Kubla Khan a Controversial Poem.

Samuel Taylor Coleridge

Samuel Taylor Coleridge (Photo credit: Wikipedia)

Kubla Khan
By Samuel Taylor Coleridge

In Xanadu did Kubla Khan
A stately Pleasure-Dome decree,
Where Alph, the sacred river ran
Through caverns measureless to man
Down to a sunless sea.

So twice five miles of fertile ground
With walls and towers was girdled ’round,
And there were gardens bright with sinuous rills,
Where blossomed many an incense-bearing tree;
And here were forests ancient as the hills,
Enfolding sunny spots of greenery.

But, oh! That deep, romantic chasm which slanted
Down the green hill, athwart a cedarn cover:
A savage place! As holy and enchanted
As e’er beneath the waning moon was haunted
By woman wailing for her Demon Lover!
And from this chasm with ceaseless turmoil seething,
As if this Earth in fast, thick pants were breathing,
A mighty fountain momently was forced,
Amid whose swift, half-intermitted burst
Huge fragments vaulted like rebounding hail,
Or chaffy grain beneath the thresher’s flail;
And ‘midst these dancing rocks at once and ever,
It flung up momently the sacred river!
Five miles meandering with ever a mazy motion,
Through wood and dale the sacred river ran,
Then reached the caverns measureless to man,
And sank in tumult to a lifeless ocean.
And ‘mid this tumult, Kublai heard from far
Ancestral voices prophesying war!

The shadow of the Dome of Pleasure
Floated midway on the waves,
Where was heard the mingled measure
From the fountain and the caves.
It was a miracle of rare device:
A sunny Pleasure-Dome with caves of ice!

A damsel with a dulcimer
In a vision once I saw:
It was an Abyssinian maid,
And on her dulcimer she played,
Singing of Mount Abora.
Could I revive within me
Her symphony and song,
To such deep delight ‘twould win me
That with music loud and long,
I would build that dome within the air!
That sunny dome, those caves of ice,
And all who heard should see them there,
And all should cry: “Beware! Beware!
His flashing eyes, his floating hair!
Weave a circle ’round him thrice,
And close your eyes in holy dread:
For he on honeydew hath fed,
And drunk the milk of Paradise!”

English: Draft of Samuel Taylor Coleridge's po...

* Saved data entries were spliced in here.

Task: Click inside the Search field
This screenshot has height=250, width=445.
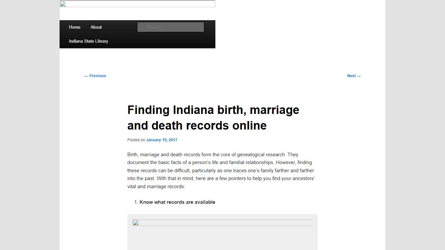Action: tap(170, 27)
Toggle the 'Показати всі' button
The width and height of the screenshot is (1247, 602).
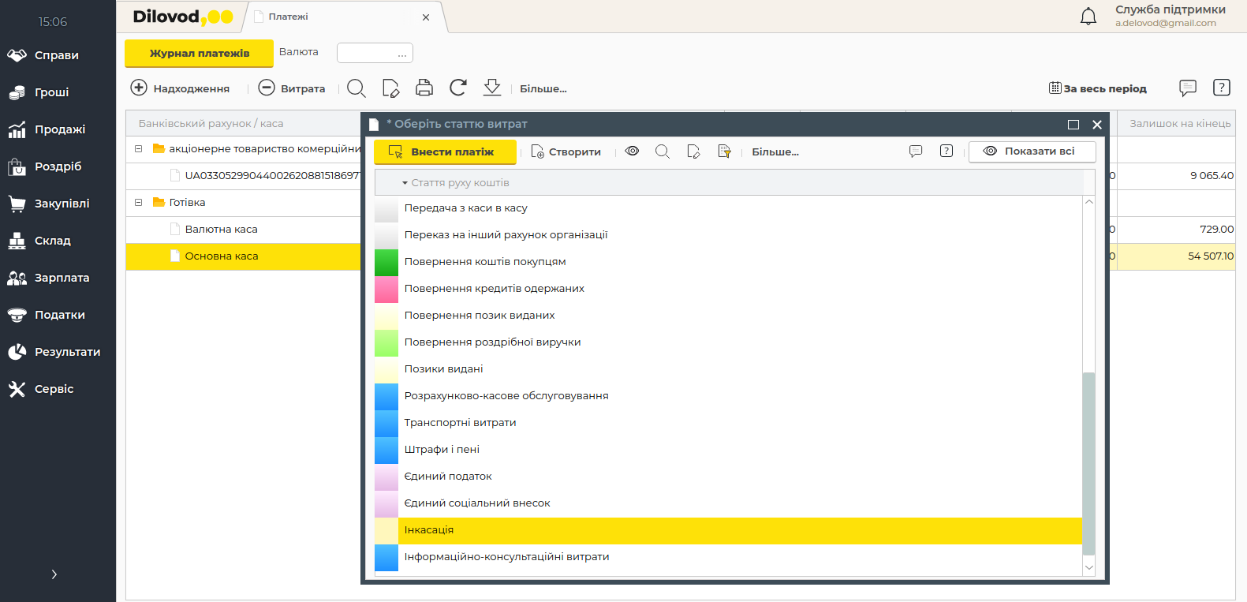(x=1032, y=151)
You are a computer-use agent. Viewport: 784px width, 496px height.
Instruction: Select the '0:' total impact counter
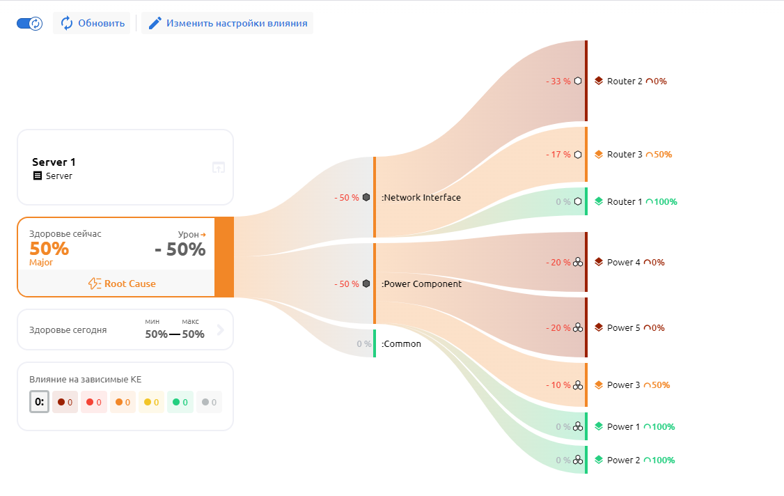39,402
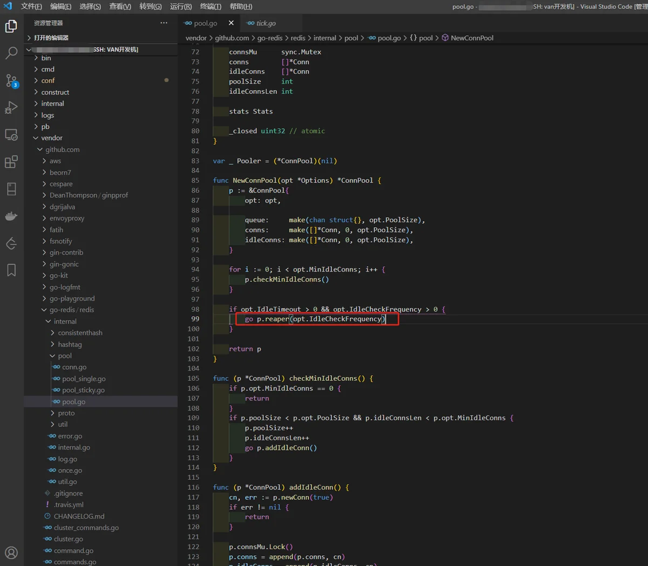Open the Accounts icon at bottom

point(11,553)
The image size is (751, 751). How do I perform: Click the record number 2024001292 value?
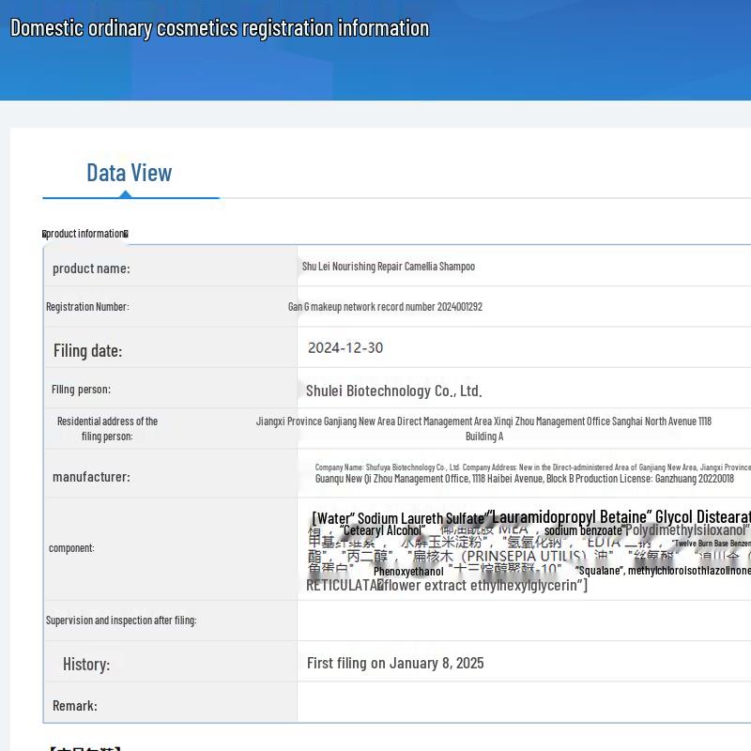(x=385, y=307)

English: Draft of Samuel Taylor Coleridge’s poem Kubla Khan (Photo credit: Wikipedia)

Kubla Khan is a poem written by Coleridge. It is a controversial poem. However, the shortcut is found in the Biographia Literaria in which the critic Coleridge reestablished a concept of poetry. In it, he made emphasis on “asemblance of truth” that is a resemblance of reality. Therefore, he is supposed, as he mentioned in his Biographia Literaria, to make a resemblance of truth which provides or procures the shadows of imagination, the willing suspension of disbelief for the moment of reading the poem which constitutes the poetic faith. Therefore, in the poem, we are supposed to find objects or subjects which look like reality; however, taking in consideration that the world of the poem differs from that of reality.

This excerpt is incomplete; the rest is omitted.